Dışişleri Bakanı Mevlüt Çavuşoğlu, "Milli davamız Kıbrıs konusunda sırf müzakere etmek için tekrar masaya oturmayacağız. Bir süreç başlayacaksa, iki tarafın siyasi eşitliğine ilişkin tüm muğlaklıkların önceden ortadan kaldırılması gerektiğini muhataplarımızın dikkatine getiriyoruz" dedi.
Bakan Çavuşoğlu, 2020 Merkezi Yönetim bütçe ve 2018 Kesin Hesap Kanun Teklifi görüşmelerine katıldı ve milletvekillerine sunum yaptı. Bakan Çavuşoğlu, Türkiye'nin tek havza ülkesi olmadığını söyleyerek, "Hiçbir zaman olmamıştır ve gelecekte de olmayacaktır. Dış politikamızı belirlerken bu gerçeği dikkate alıyoruz. Bugün birden fazla havzada dinamikleri olumlu yönde etkileyebilecek şekilde sahada ve masada güçlüyüz. Bu gücümüzün en çarpıcı örneklerinden birini, Suriye'nin kuzeydoğusunda yürüttüğümüz Barış Pınarı Harekatı ve hemen sonrasında ABD ve Rusya ile beş gün arayla müzakere ettiğimiz iki ayrı mutabakat teşkil etmiştir. Bu yaklaşım, Barış Pınarı Harekatı'ndan önce de devreye sokmaktan çekinmeyeceğimizi gösterdiğimiz üzere, barışın yolunu açmak için gerektiği takdirde sert gücümüzü kullanabilmeyi içermektedir" ifadelerini kullandı.

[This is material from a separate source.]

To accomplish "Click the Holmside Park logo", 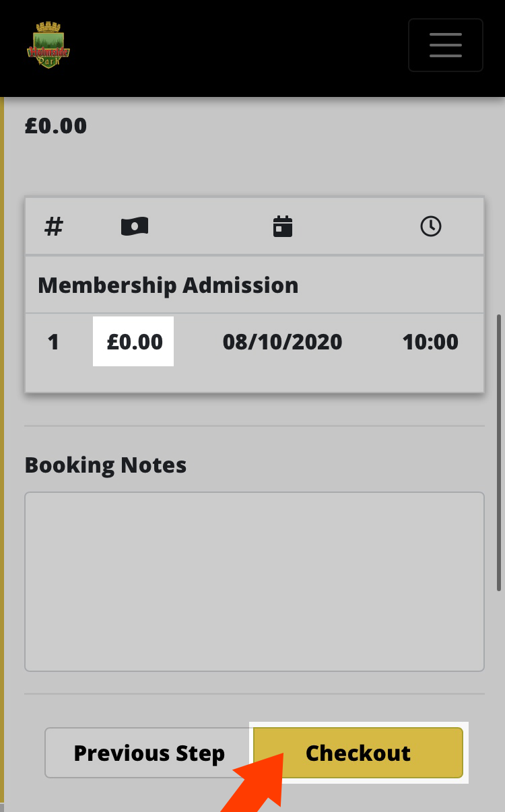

"DIŞ TEMSİLCİLİKLERİMİZİ 246'YA ÇIKARDIK"
Dış teşkilatların genişleme sürecinin devam ettiğini ifade eden Çavuşoğlu, "2002 yılında 163 olan dış temsilcilik sayımız, bugün itibarıyla 142 Büyükelçilik, 13 Daimi Temsilcilik, 89 Başkonsolosluk, 1 Konsolosluk Ajanlığı ve 1 Ticaret Ofisi olmak üzere toplam 246'ya ulaşmıştır. Sadece temsilcilik sayımızı artırmakla kalmıyoruz. Teknolojideki baş döndürücü gelişmelerden azami istifade etmeyi ve diplomatlarımızı çağın gereklerine uygun araçlarla donatmayı da amaçlıyoruz. Bu doğrultuda geliştirdiğimiz 'Dijital Diplomasi' girişimimizi son Büyükelçiler Konferansımız vesilesiyle kamuoyumuzla paylaştık" şeklinde konuştu.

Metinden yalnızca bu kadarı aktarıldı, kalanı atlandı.